Nail salons in NYC: brutal sweatshops

"If you go to a [nail salon] with rock-bottom prices, that chances are the workers wages' are being stolen" — the $10.50 New York City manicure was built on illegal, shameful labor practices that brutalize the vulnerable immigrant women who sleep on coffin-life pallets and give up their children to caregivers because they can't make ends meet.

In a long, important investigative New York Times feature available in several languages, Sarah Maslin Nir reports on the conditions for women in the industry. They pay hundreds of dollars in up-front "training fees" and work for months without pay in "apprenticeships," then graduate to wages than run as little as $3/hour. The women work in a toxic environment, haunted by the spectre of cancers from inhaling dangerous solvents all day. Workers have their wages and tips stolen by management and are subjected to close surveillance from ranks of cameras.

A gold pendant embossed with Chinese characters and entwined with red thread hangs on the door of a two-story house in Center Moriches, on Long Island, about an hour's drive east from where Ms. Ren works in Hicksville. A wide creek that empties into Moriches Bay lies on the other side of the street. A Mercedes-Benz sport utility vehicle parks in the driveway.

It is the home of the owner of Nail Love, a salon in a nearby shopping center. The charm on the door invokes financial prosperity for the house's inhabitants. But the lives of the half-dozen manicurists who bunk in the basement are anything but prosperous.

They are employees of Nail Love. Their dimly lit warren is a barracks provided by the salon's owner, a common arrangement for workers in salons outside commuting distance from New York City. It saves owners money and sometimes even turns a profit. In some other such situations, workers must pay rent to their bosses.

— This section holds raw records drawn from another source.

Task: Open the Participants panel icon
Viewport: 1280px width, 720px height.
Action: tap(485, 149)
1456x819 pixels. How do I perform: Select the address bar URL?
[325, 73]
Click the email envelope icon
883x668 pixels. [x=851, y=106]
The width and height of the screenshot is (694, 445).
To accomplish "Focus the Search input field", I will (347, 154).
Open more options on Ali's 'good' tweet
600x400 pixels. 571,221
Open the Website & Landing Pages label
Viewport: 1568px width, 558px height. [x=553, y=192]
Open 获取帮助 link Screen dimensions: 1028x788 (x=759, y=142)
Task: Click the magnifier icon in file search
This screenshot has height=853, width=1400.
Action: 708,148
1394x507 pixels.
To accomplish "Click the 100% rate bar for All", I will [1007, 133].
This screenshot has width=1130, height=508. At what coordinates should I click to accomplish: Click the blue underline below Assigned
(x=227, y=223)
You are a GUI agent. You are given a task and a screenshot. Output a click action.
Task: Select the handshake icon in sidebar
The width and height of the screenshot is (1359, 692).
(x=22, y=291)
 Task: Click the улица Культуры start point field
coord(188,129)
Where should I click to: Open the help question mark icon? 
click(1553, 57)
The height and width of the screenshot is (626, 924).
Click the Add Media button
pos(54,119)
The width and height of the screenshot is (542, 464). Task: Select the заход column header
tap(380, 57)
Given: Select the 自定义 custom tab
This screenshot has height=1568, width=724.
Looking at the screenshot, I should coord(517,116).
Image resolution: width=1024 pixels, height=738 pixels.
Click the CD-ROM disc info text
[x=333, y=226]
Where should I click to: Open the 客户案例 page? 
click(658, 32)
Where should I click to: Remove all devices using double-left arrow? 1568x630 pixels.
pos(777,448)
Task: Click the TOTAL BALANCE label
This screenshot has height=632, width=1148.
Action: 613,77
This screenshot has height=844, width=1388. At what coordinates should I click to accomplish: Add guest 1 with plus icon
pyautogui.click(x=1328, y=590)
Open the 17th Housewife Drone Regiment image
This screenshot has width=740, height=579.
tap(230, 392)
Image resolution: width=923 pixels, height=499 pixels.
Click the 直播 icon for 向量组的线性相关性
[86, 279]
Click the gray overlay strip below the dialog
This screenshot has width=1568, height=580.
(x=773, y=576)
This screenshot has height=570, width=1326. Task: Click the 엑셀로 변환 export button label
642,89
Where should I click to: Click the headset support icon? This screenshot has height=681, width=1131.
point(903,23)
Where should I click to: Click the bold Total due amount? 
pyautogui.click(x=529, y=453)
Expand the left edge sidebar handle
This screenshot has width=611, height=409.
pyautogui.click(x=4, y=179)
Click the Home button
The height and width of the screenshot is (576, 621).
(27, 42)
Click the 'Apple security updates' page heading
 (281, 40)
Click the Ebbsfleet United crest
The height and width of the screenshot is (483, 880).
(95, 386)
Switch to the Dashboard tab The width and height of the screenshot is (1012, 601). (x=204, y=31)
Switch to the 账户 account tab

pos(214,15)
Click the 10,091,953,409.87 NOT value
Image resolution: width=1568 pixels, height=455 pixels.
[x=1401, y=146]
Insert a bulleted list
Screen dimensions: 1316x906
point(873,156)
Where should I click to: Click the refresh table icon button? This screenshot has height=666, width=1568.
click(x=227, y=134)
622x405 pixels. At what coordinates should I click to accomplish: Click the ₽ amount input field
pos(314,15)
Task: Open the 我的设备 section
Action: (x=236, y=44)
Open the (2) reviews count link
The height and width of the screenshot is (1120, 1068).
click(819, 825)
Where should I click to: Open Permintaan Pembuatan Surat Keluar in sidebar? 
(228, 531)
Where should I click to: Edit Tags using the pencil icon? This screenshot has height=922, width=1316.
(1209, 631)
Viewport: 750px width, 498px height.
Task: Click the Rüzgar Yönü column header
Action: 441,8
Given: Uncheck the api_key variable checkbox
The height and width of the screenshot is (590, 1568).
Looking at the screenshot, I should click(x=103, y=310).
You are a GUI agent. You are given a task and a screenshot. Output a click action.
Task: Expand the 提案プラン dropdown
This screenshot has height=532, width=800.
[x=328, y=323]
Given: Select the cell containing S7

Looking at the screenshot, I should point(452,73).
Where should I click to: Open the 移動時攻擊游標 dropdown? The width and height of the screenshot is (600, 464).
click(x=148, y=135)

Nail salon owners are often the success stories of their immigrant communities. Some owners rose from the ranks of manicurists themselves. In interviews, many owners expressed a vision of themselves as heroic, shouldering the burden of training workers and the risk of employing people who are not legally permitted to work in the United States. Fees extracted from new workers like Ms. Ren are proper compensation for the inconvenience of providing training, they said. Several owners said they felt betrayed when their workers quit or sued.